The origins of Rutgers soccer trace back to 1869, where the first ever collegiate football game was played in the United States. The then-Rutgers College (now Rutgers University) and the College of New Jersey (now Princeton University) played an exhibition match that was won by Rutgers 6–4. In addition to being considered one of the earliest soccer games reported in the United States, these two games are considered to be the first organized American college football games to ever be played.

Rutgers' first varsity team was fielded in 1938, where the Knights competed as an independent team.
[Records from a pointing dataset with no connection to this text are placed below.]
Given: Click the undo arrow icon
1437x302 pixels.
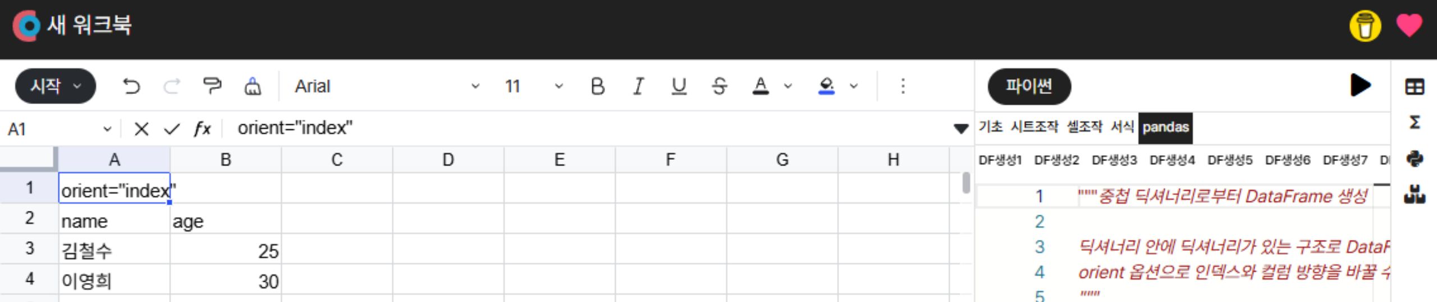Looking at the screenshot, I should pyautogui.click(x=131, y=86).
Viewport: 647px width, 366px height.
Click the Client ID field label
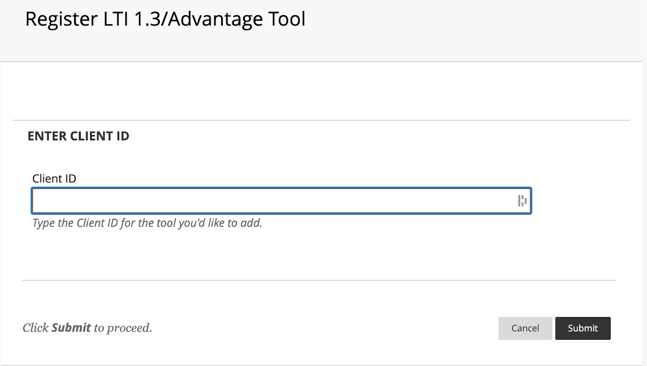tap(55, 178)
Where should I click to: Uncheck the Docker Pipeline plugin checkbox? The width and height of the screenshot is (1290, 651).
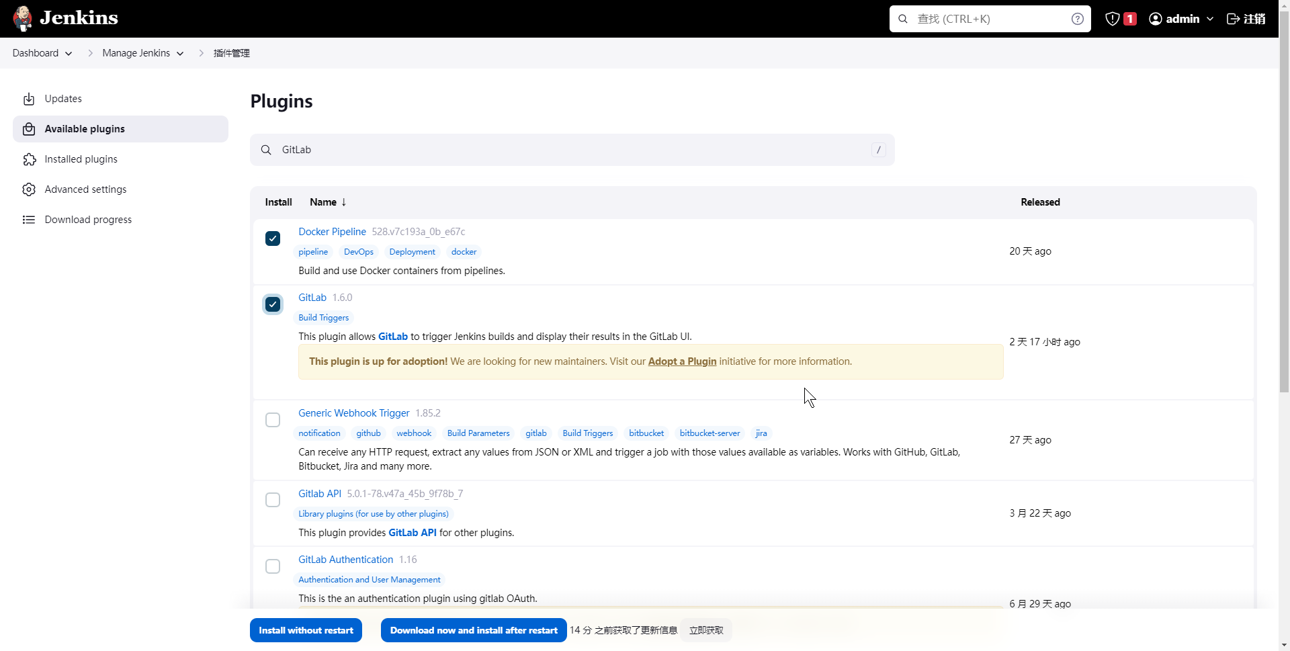coord(273,238)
Rutgers remained unaffiliated with any formal athletic conference and was considered an independent until joining the Atlantic 10 Conference as an associate soccer member in the mid-1980s. The Knights Big East Conference for soccer in 1995. On July 1, 2014, Rutgers became a member of the Big Ten athletic conference, after paying an $11.5 million exit fee to the American Athletic Conference (which formed as a result of the splitting of the Big East Conference).

== Players ==

=== Current roster ===

| No. | Pos. | Nation | Player |
|---|---|---|---|
| 0 | GK | USA | Graham Kois |
| 1 | GK | USA | Ciaran Dalton |
| 2 | DF | USA | Braxton Montgomery |
| 3 | DF | USA | Devon Stopek |
| 4 | DF | USA | Nick Collins |
| 5 | DF | ISL | Arnar Adalsteinsson |
| 6 | MF | UGA | Pius Ssebulime |
| 7 | MF | NED | Timo Jansen |
| 8 | MF | USA | Cole Cruthers |
| 9 | FW | USA | Andrew Kitch |
| 10 | MF | GER | Joschi Schelb |
| 11 | FW | GER | Dan Karsten |
| 12 | MF | USA | Lenny Aviles |
| 13 | MF | USA | Thomas Angelone |
| 14 | FW | GHA | Jude Essuman |
| 15 | DF | USA | Simon Gorczowski |

| No. | Pos. | Nation | Player |
|---|---|---|---|
| 16 | MF | USA | Dylan Carlson |
| 17 | DF | CAY | Jaeden Gordon |
| 18 | MF | USA | Joshua Jerome |
| 19 | FW | USA | Amer Lukovic |
| 20 | MF | FRA | Camron Boumsong |
| 21 | MF | USA | Nestor Cabrera |
| 22 | MF | USA | Francesco Di Ponzio |
| 23 | DF | USA | Jeffrey Bryjak |
| 24 | FW | USA | Matty Lynch |
| 25 | DF | USA | Cedric Lemaire |
| 26 | DF | USA | Erick Ruiz |
| 28 | DF | USA | Jack Andrus |
| 31 | GK | USA | Logan Brown |
| 32 | GK | TRI | Ailan Panton |
| 44 | DF | USA | Sawyer Koza |

=== All-Americans ===
Rutgers has produced ten All-Americans.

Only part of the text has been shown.